— Подобные героические поступки обычно своего рода жертва...
Но Роберт настороже, он не допустит снижения идеала. Слишком велика была бы утрата.
— Далось тебе это чувство вины! — презрительно говорит он. — Не хочешь ли ты убедить меня, что всякий подвиг — всего лишь своего рода искупление?
А Вилфред и этого не знает. Он знает об этом еще меньше, чем Роберт, хотя он единственный из всех знает, что же именно произошло на границе... Вот собрались вместе давние друзья, бесконечно далекие друг от друга, но, хотя они спорят решительно обо всем, кажется, будто враждебность сникает. Спор постепенно рождает подобие примирения. Как знать, может, они были еще дальше друг от друга в ту пору, когда были близки, тогда, в лесной хижине или в джунглях ресторанной жизни. Так редко человек встречается с человеком, самое большее — раз или два в жизни. А иногда встречи и вовсе не происходит...
Когда-то в Париже — будто сто лет прошло с тех пор — кучка молодых людей сделала своим кредо слова Д. Г. Лоуренса: «Я — это я. Душа моя — темный лес. Диковинные божества выходят из этого леса в световой круг признанного моего «я», — выходят, чтобы вновь скрыться в лесу. У меня достанет мужества смотреть, как они появляются и исчезают. И я никогда не позволю человечности возобладать надо мной...»
Вилфред вспоминает об этом с иронией. Он глядит на Роберта, которого, в сущности, столь мало знает, и думает: пожалуй, все люди склонны принять на веру ту или иную теорию и ловко вычеркивают из нее все, что им не по нраву.
Покладистый Роберт, никогда не вздымавший знамя той или иной идеи, самое большее — размахивавший шелковым носовым платком, с чего это он вдруг так взъярился? Чем-то устраивает его ситуация, не оставляющая ему места для сомнений, — значит, он обрел в ней спасение. Роберт говорит:
— Что за страсть сводить все убеждения к какому-нибудь неблаговидному мотиву!..
Презрительно ухмыльнувшись, Роберт подкрепляет свои слова очередным глотком — и еще одним.
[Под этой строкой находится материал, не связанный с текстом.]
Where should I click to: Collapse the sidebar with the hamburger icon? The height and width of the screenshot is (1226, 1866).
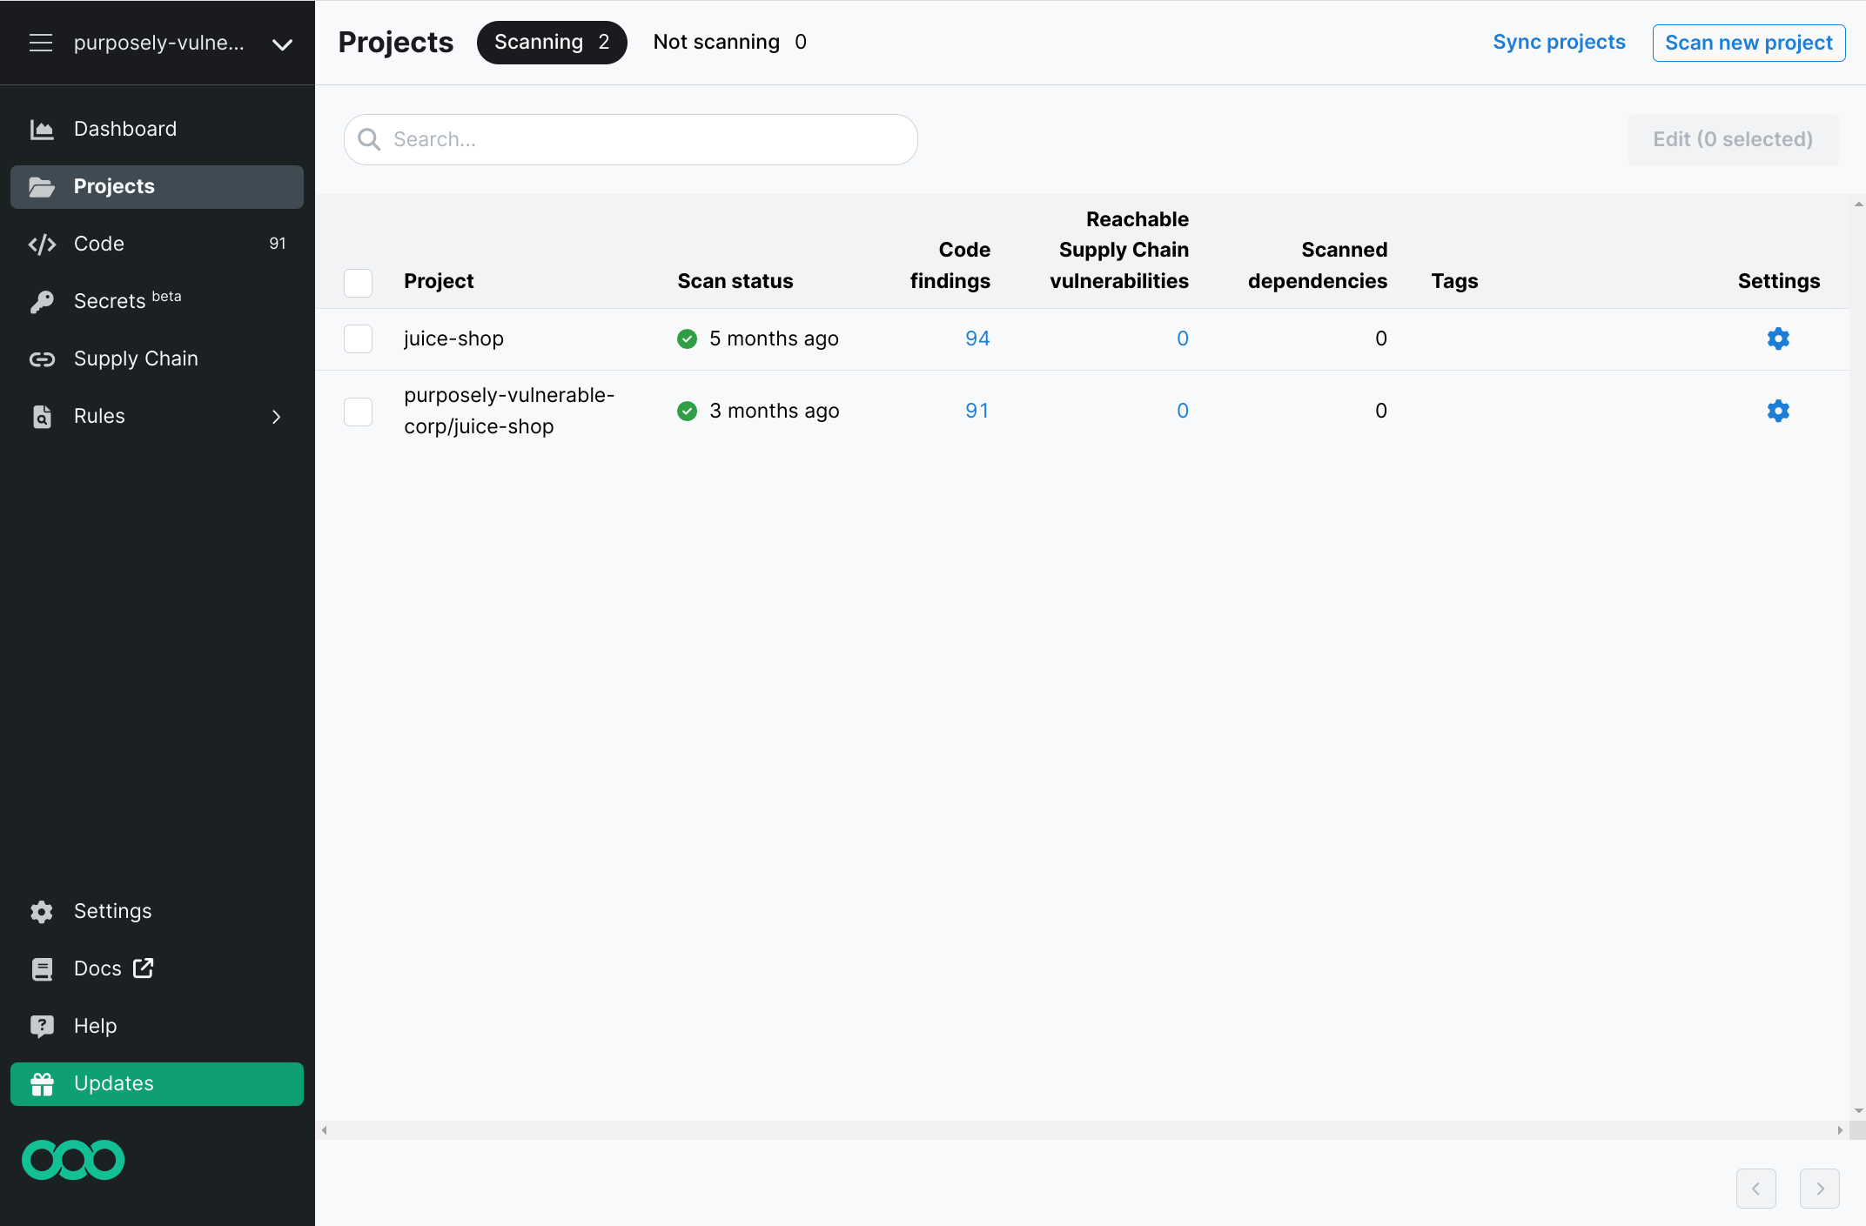click(41, 43)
Ему приятно сидеть вот так и ссориться с другом, перед которым он в свое время благоговел, когда надменный нигилизм был в моде.
— Человек должен во что-то верить! — говорит он.
Подавшись вперед, Вилфред невольно улыбнулся.
— Да, черт возьми! — воскликнул Роберт, внезапно захмелев от скверной водки. — Эти твои надуманные искания для меня все равно что тьфу... — И он щелкнул пальцами перед носом у своего приятеля прежних лет.
Приличия ради вмешалась Селина. Она медленно потягивала вино и сейчас только ощутила хмель. Но она хотела, чтобы в доме царил мир. Ради этого мира она взяла воинственный тон.
— Не ссорьтесь на рождество! — закричала она. — Вино-то ведь я раздобыла!..
Ей самой хмель тоже ударил в голову. Резко взмахнув рукой, она задела бутылки, которые полетели на пол. В следующий миг все трое уже резво ползали по полу, пытаясь спасти напитки. Это был мир, скрепленный общим старанием подхватить бутылки, не дав пролиться бесценной влаге, и поскорей убрать битое стекло.
Суета на полу соединила их. Что-то в этом напоминало прежние дни. Потом они сидели, отдуваясь, совершенно протрезвев. Роберт проговорил примирительно:
— Просто я не терплю, когда умаляют геройские подвиги вроде того, что произошел у границы!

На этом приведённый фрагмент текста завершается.